++++ DATASET EXCERPTS ++++
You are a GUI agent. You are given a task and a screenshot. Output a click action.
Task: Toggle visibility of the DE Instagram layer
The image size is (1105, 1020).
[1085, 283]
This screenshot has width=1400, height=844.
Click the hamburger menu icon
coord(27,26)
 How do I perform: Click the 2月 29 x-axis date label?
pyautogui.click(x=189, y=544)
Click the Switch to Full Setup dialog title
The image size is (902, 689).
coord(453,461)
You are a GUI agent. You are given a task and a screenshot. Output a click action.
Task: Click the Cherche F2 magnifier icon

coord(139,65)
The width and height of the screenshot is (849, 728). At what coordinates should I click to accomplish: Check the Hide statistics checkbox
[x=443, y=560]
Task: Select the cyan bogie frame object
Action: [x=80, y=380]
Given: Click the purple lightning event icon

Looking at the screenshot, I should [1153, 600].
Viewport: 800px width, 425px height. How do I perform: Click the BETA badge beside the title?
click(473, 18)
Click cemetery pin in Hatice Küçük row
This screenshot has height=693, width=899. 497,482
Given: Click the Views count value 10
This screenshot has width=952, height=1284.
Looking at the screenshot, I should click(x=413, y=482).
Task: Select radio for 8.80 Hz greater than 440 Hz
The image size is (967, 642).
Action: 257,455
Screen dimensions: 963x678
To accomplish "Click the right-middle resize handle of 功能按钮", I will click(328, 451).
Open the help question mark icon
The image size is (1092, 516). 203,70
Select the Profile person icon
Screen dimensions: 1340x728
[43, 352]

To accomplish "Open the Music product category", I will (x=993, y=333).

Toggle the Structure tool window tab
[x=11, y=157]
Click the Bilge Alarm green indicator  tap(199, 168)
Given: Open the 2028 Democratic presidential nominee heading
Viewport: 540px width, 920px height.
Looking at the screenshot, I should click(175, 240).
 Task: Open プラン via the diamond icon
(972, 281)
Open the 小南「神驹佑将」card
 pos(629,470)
++++
> _WHAT TO WORK ON_:
Copy each line of the listing that carries the string "will".

> _RESULT_:
To accomplish "Click the right-middle resize handle of 功能按钮", I will click(328, 451).
To accomplish "Open the Music product category", I will (x=993, y=333).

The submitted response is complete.